We decided to homeschool and I'll admit I went a little wild. I wanted everything at the teacher store. I bought texts workbooks at used book stores, Target, Office Max and more. I got write on/ wipe of cards for various skills, (writing letters, money, addition, subtraction, color words, animal words and more). I bought my daughter a desk. My brother in law gave her a computer her cousin outgrew. We spent way too much on educational games computer, card and board. But with in weeks the books were piled on a shelf, the games were in the closet and the wipe off cards had acquired permanent drawings that had nothing to do with their original activities. The desk and the computer were gathering dust. Most of the computer games had too many fingerprints to work, or had been stepped on and broken.
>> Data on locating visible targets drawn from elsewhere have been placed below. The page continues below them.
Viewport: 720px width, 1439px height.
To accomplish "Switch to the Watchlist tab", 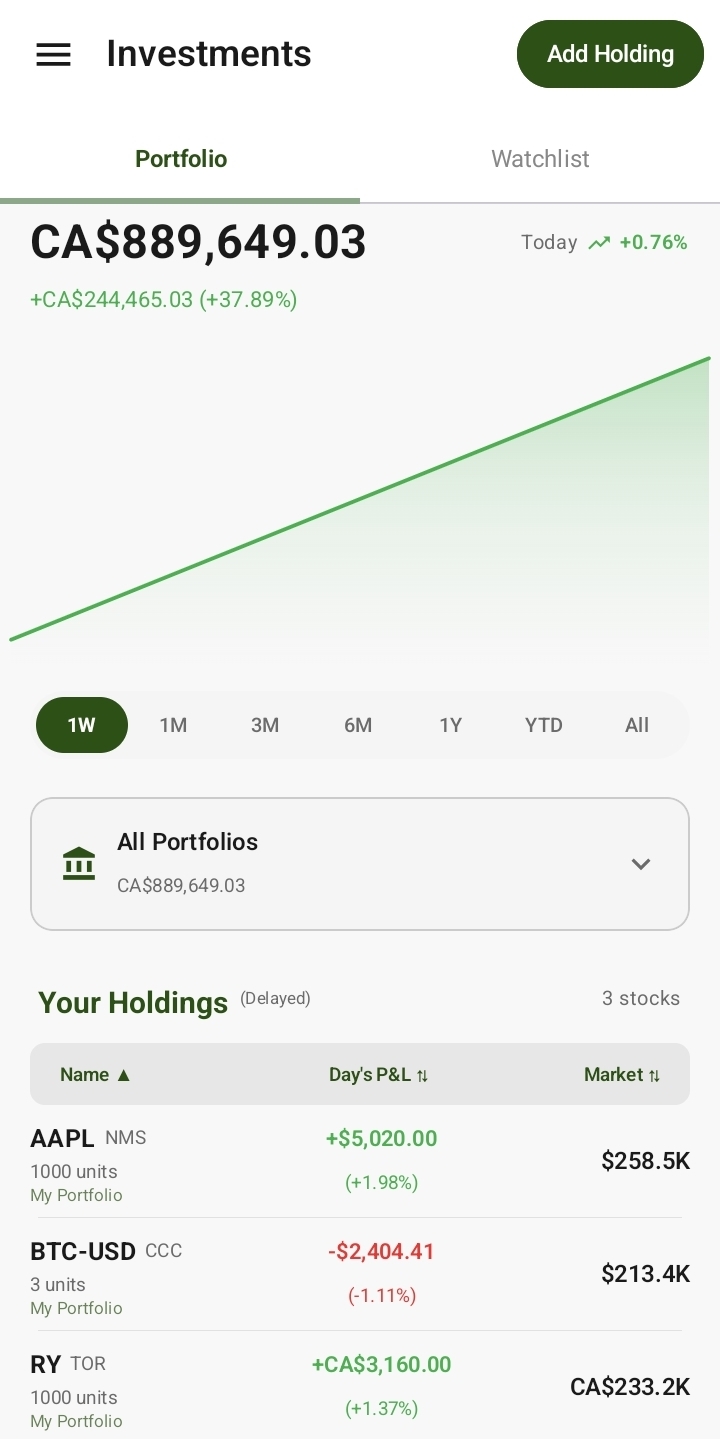I will [x=540, y=158].
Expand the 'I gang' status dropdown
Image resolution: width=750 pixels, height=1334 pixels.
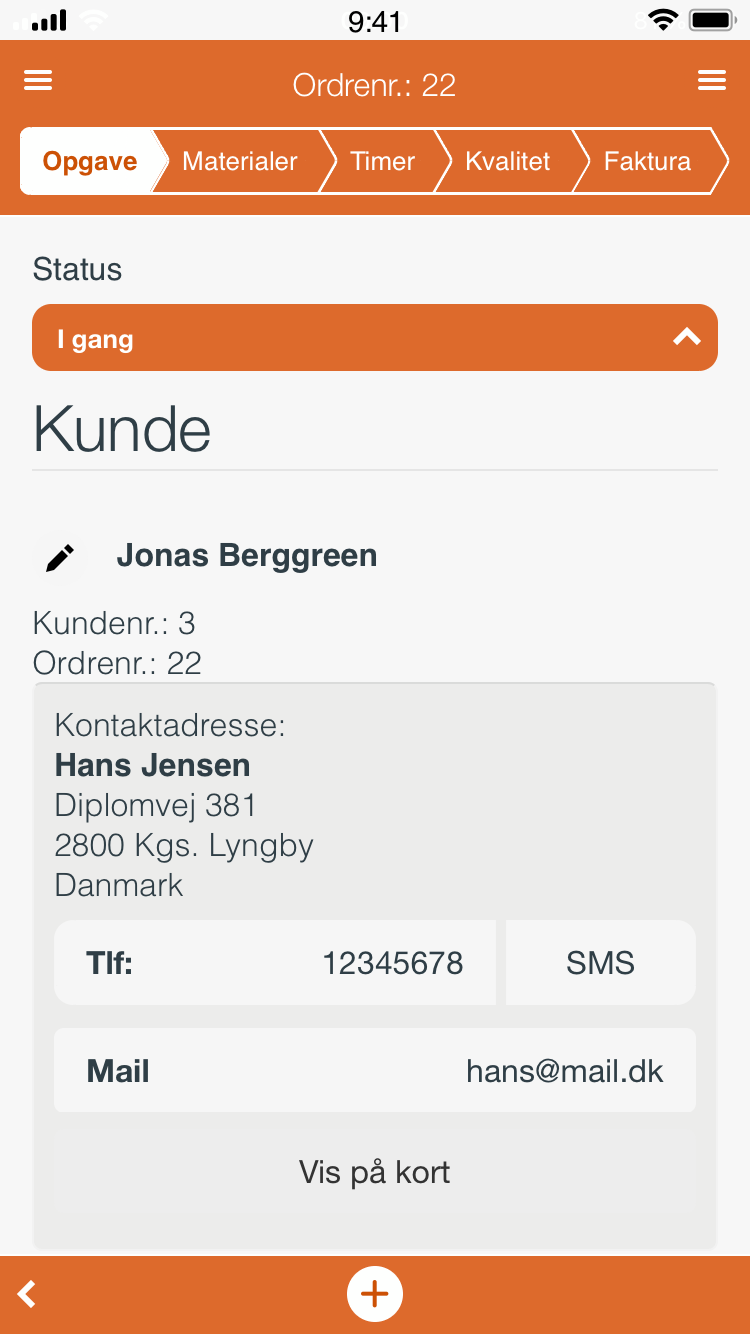pos(375,338)
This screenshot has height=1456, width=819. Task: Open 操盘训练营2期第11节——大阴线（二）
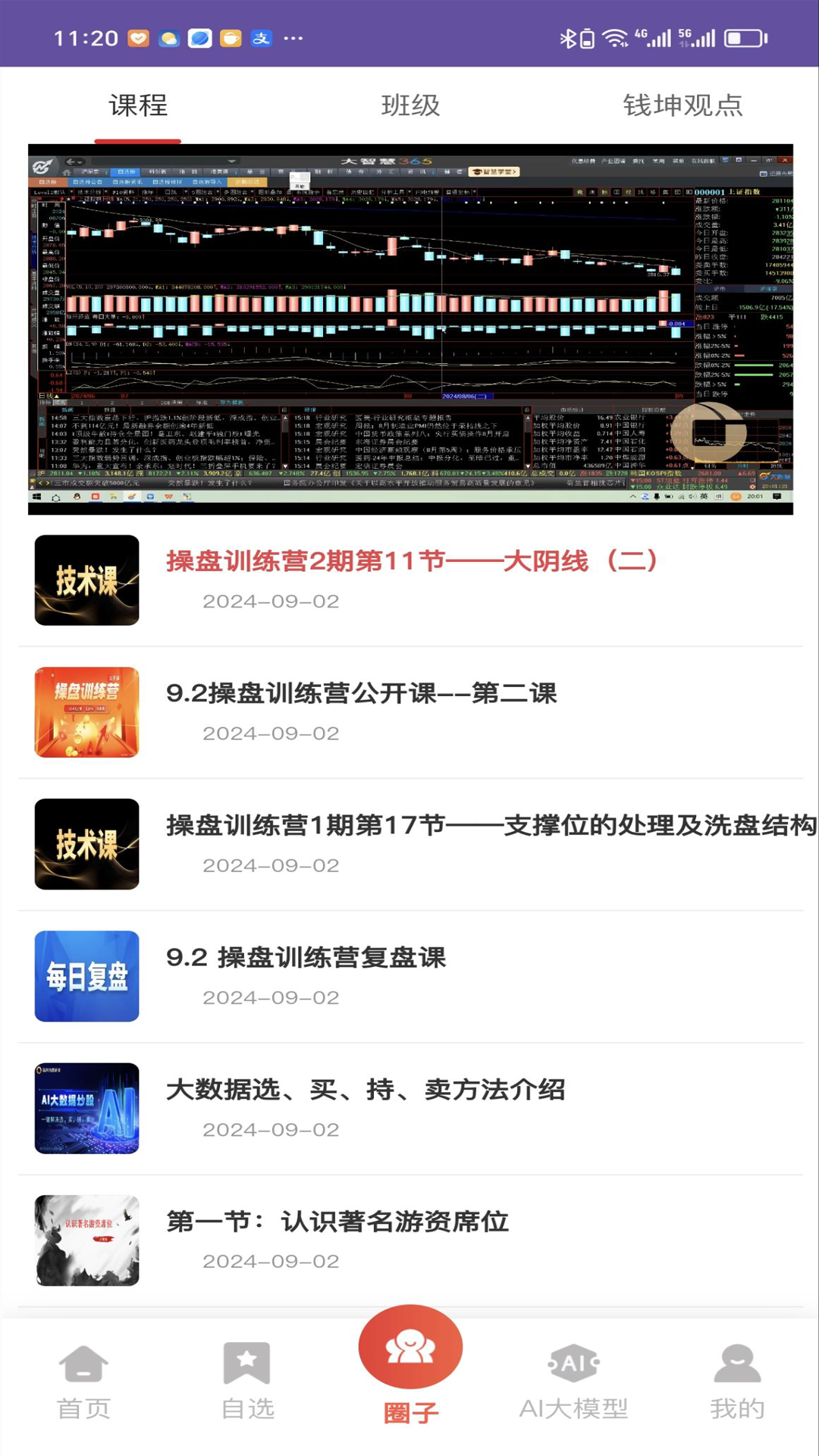tap(412, 561)
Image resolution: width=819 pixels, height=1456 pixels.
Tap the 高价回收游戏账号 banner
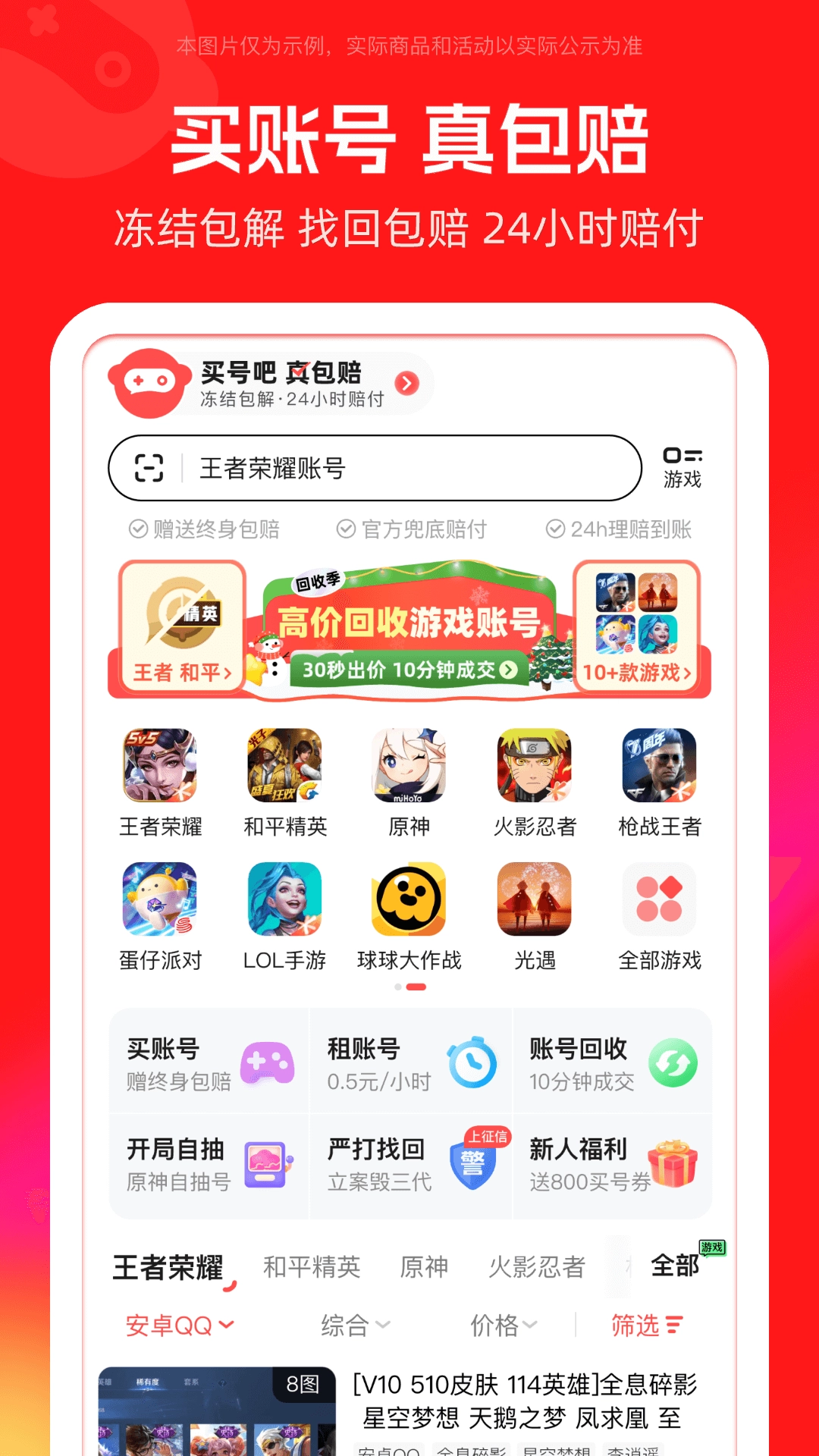point(410,622)
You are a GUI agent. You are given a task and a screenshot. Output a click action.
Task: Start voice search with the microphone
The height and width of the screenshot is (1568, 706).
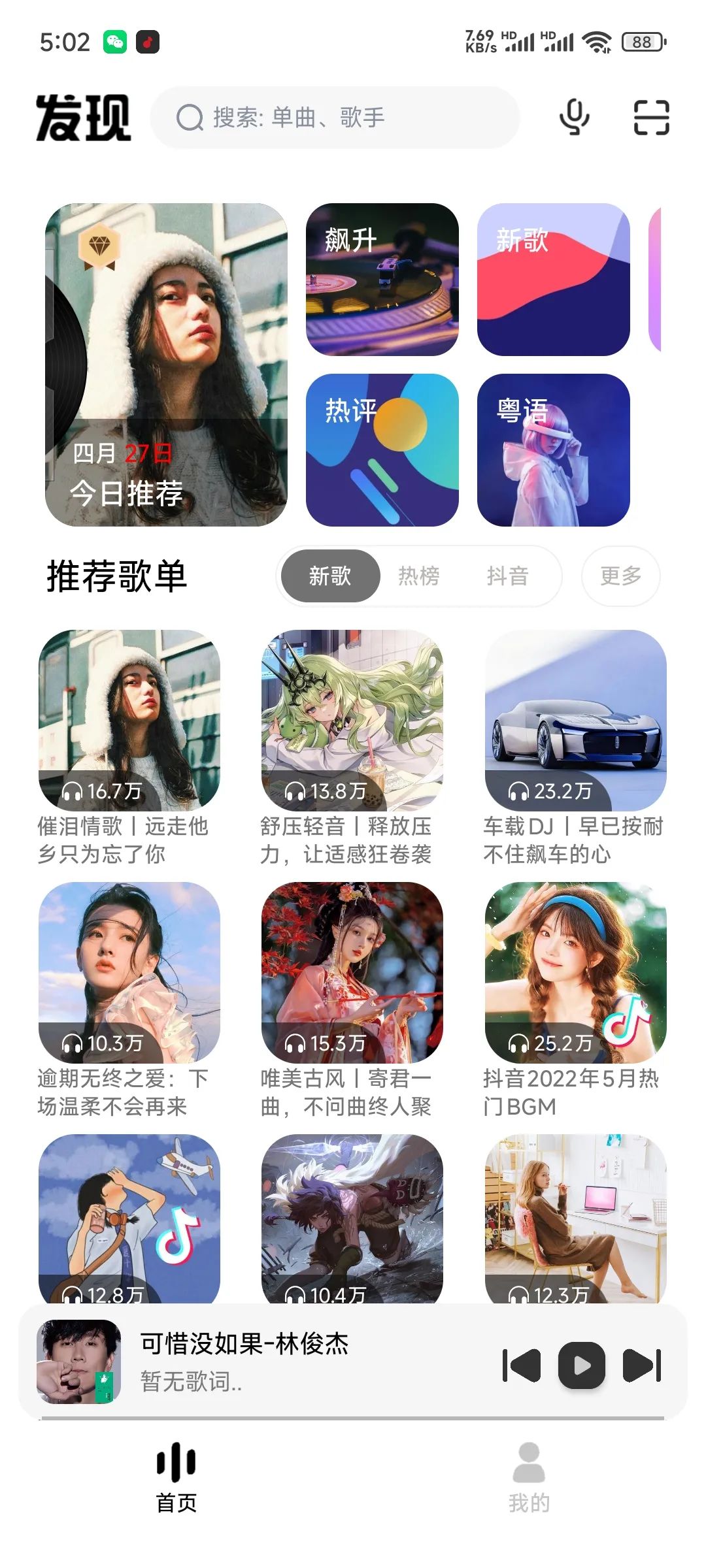click(574, 118)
It has been said time and time again, to check out your library and use the internet. The majority of the curriculum I actually used were downloaded for free from the internet or from books in the library.
My local library frowns on homeschoolers. I'll write about it someday, but not right now. But nearly all libraries will have useful books if you can broaden your mind to find uses for what you find. Whatever subject your child is interested in can be researched and used to form a viable curriculum.
As to the internet, it takes time, sometimes too much time, to find curriculum on the internet. Not because it is hard to find, (though it sometimes is), but because often there is so much out there and they so helpfully link to other sites. While the link may not have what I want right now but it has so many things that can be useful later. And those sites have links, which have links, and look it's 4 a.m.. I have over 650 MB of curriculum on my hard drive and that's just the last year or so.